Audit-table monitoring
Query audit_logs for suspicious patterns:
-- Failed-login bursts per IP in the last hour
SELECT ip_address, COUNT(*) AS attempts
FROM IdentSphere.audit_logs
WHERE action = 'auth.login.failed'
AND created_at > now() - interval '1 hour'
GROUP BY ip_address
ORDER BY attempts DESC
LIMIT 20;
-- Successful logins from a never-before-seen IP for each user
SELECT actor_id, ip_address, MIN(created_at) AS first_seen
FROM IdentSphere.audit_logs
WHERE action = 'auth.login' AND status = 'success'
GROUP BY actor_id, ip_address
HAVING MIN(created_at) > now() - interval '1 day';
-- MFA disables
SELECT *
FROM IdentSphere.audit_logs
WHERE action = 'auth.mfa.disabled'
AND created_at > now() - interval '1 day';
Send these to a SIEM (Splunk, ELK, Datadog) for real-time alerting.
Health endpoints
The SDK doesn't ship a /health endpoint by default; add your own that
checks SELECT 1 against the DB and pings the session cache:
async fn health(State(state): State<AppState>) -> StatusCode {
let db_ok = state.db.ping().await.is_ok();
let cache_ok = state.session_cache.get("health").await.is_ok();
if db_ok && cache_ok { StatusCode::OK } else { StatusCode::SERVICE_UNAVAILABLE }
}
Wire it into your Kubernetes / load-balancer health checks.
Tracing
OpenTelemetry support via tracing-opentelemetry:
use opentelemetry::trace::TracerProvider;
use tracing_subscriber::layer::SubscriberExt;
let tracer = opentelemetry_otlp::new_pipeline()
.tracing()
.with_exporter(opentelemetry_otlp::new_exporter().tonic())

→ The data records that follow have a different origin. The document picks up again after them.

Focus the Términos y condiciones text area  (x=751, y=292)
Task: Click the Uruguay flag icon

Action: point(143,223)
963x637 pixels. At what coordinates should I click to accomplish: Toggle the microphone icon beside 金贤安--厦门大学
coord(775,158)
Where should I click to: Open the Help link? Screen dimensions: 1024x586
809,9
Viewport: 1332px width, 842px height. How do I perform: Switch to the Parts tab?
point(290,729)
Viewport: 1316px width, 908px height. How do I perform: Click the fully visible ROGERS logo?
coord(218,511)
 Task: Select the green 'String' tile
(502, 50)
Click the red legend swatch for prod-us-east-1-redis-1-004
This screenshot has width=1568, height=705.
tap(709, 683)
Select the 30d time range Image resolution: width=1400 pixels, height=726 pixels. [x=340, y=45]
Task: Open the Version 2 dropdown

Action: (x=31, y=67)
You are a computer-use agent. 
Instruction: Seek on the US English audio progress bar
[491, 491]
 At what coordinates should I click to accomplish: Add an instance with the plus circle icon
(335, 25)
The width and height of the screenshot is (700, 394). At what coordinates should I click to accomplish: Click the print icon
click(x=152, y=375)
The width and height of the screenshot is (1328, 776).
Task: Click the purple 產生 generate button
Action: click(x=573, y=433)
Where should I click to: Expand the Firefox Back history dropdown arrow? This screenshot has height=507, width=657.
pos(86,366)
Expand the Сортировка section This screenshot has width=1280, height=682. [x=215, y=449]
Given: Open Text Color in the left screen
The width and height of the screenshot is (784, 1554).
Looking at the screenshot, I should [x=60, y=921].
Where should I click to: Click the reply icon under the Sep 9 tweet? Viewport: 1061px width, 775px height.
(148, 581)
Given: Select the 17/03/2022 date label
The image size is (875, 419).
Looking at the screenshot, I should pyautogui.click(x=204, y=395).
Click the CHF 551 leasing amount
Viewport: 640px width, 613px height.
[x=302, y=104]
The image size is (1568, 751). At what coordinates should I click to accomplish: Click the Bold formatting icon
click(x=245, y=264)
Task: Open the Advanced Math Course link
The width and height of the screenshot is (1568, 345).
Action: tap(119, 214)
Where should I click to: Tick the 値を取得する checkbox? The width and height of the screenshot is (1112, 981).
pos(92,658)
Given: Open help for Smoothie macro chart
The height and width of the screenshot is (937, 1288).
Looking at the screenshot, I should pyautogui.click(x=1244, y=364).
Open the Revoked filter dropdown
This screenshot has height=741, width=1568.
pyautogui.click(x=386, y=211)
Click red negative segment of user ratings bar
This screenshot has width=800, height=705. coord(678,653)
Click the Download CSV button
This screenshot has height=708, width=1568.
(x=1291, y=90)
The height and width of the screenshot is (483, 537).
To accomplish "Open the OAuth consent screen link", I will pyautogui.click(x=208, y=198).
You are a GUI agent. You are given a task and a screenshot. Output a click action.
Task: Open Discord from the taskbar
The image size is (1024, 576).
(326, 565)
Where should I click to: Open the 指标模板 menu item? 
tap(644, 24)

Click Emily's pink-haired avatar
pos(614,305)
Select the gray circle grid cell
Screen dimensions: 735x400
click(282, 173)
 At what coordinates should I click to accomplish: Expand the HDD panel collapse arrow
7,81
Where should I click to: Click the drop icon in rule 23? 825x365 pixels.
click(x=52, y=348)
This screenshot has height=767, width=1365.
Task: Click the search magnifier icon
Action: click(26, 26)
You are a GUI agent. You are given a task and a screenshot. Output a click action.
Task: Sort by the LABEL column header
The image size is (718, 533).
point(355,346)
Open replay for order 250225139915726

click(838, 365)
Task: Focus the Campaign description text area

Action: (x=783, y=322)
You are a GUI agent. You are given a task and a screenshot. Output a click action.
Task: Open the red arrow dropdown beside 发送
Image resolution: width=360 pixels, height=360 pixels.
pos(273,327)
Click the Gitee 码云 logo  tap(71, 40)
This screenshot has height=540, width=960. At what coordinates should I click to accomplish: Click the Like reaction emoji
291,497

.install_batch(opentelemetry_sdk::runtime::Tokio)?;
tracing_subscriber::registry()
.with(tracing_subscriber::fmt::layer())
.with(tracing_opentelemetry::layer().with_tracer(tracer))
.init();
Now every Axum request produces a span with route + status + latency.
Backup verification
A backup you haven't restored is a backup that doesn't exist. Quarterly:
- Spin up a fresh Postgres instance.
- Restore the most recent backup.
- Run
identsphere migrate status— it should report "up to date." - Run a SELECT against
IdentSphere.usersto confirm the row count matches production.